Requirements -> Please give the lines below as a JSON list of strings, with one string per line and blank lines omitted.
==== Entries ====
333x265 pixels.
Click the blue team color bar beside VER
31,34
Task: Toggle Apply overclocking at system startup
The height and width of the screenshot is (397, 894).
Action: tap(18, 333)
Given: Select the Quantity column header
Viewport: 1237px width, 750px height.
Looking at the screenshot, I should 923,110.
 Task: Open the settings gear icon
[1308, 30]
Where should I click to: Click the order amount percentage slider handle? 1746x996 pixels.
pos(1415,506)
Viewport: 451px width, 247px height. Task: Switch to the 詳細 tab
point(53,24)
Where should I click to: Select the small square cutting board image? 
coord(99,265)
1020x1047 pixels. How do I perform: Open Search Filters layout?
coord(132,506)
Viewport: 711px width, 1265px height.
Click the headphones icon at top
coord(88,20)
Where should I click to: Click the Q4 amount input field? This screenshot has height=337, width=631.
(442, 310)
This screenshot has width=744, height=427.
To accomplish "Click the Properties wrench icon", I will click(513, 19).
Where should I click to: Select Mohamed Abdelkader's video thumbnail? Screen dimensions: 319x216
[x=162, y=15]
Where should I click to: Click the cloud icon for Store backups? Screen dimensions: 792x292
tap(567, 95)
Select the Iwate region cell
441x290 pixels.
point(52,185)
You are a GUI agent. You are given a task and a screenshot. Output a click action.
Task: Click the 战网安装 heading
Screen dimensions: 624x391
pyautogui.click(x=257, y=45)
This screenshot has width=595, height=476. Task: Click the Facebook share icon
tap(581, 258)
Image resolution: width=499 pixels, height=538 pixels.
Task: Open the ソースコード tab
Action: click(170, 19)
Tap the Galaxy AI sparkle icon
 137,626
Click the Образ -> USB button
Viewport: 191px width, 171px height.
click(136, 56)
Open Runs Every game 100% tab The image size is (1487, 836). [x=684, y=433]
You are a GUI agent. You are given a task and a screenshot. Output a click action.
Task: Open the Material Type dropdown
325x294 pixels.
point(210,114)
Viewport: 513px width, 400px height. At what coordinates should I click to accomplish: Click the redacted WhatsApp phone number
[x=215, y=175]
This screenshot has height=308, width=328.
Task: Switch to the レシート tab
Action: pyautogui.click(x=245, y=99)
====
Answer to the problem ->
[
  "333x265 pixels.",
  "Click the blue team color bar beside VER",
  "31,34",
  "Task: Toggle Apply overclocking at system startup",
  "The height and width of the screenshot is (397, 894).",
  "Action: tap(18, 333)",
  "Given: Select the Quantity column header",
  "Viewport: 1237px width, 750px height.",
  "Looking at the screenshot, I should 923,110.",
  " Task: Open the settings gear icon",
  "[1308, 30]",
  "Where should I click to: Click the order amount percentage slider handle? 1746x996 pixels.",
  "pos(1415,506)",
  "Viewport: 451px width, 247px height. Task: Switch to the 詳細 tab",
  "point(53,24)",
  "Where should I click to: Select the small square cutting board image? ",
  "coord(99,265)",
  "1020x1047 pixels. How do I perform: Open Search Filters layout?",
  "coord(132,506)",
  "Viewport: 711px width, 1265px height.",
  "Click the headphones icon at top",
  "coord(88,20)",
  "Where should I click to: Click the Q4 amount input field? This screenshot has height=337, width=631.",
  "(442, 310)",
  "This screenshot has width=744, height=427.",
  "To accomplish \"Click the Properties wrench icon\", I will click(513, 19).",
  "Where should I click to: Select Mohamed Abdelkader's video thumbnail? Screen dimensions: 319x216",
  "[x=162, y=15]",
  "Where should I click to: Click the cloud icon for Store backups? Screen dimensions: 792x292",
  "tap(567, 95)",
  "Select the Iwate region cell",
  "441x290 pixels.",
  "point(52,185)",
  "You are a GUI agent. You are given a task and a screenshot. Output a click action.",
  "Task: Click the 战网安装 heading",
  "Screen dimensions: 624x391",
  "pyautogui.click(x=257, y=45)",
  "This screenshot has width=595, height=476. Task: Click the Facebook share icon",
  "tap(581, 258)",
  "Image resolution: width=499 pixels, height=538 pixels.",
  "Task: Open the ソースコード tab",
  "Action: click(170, 19)",
  "Tap the Galaxy AI sparkle icon",
  " 137,626",
  "Click the Образ -> USB button",
  "Viewport: 191px width, 171px height.",
  "click(136, 56)",
  "Open Runs Every game 100% tab The image size is (1487, 836). [x=684, y=433]",
  "You are a GUI agent. You are given a task and a screenshot. Output a click action.",
  "Task: Open the Material Type dropdown",
  "325x294 pixels.",
  "point(210,114)",
  "Viewport: 513px width, 400px height. At what coordinates should I click to accomplish: Click the redacted WhatsApp phone number",
  "[x=215, y=175]",
  "This screenshot has height=308, width=328.",
  "Task: Switch to the レシート tab",
  "Action: pyautogui.click(x=245, y=99)"
]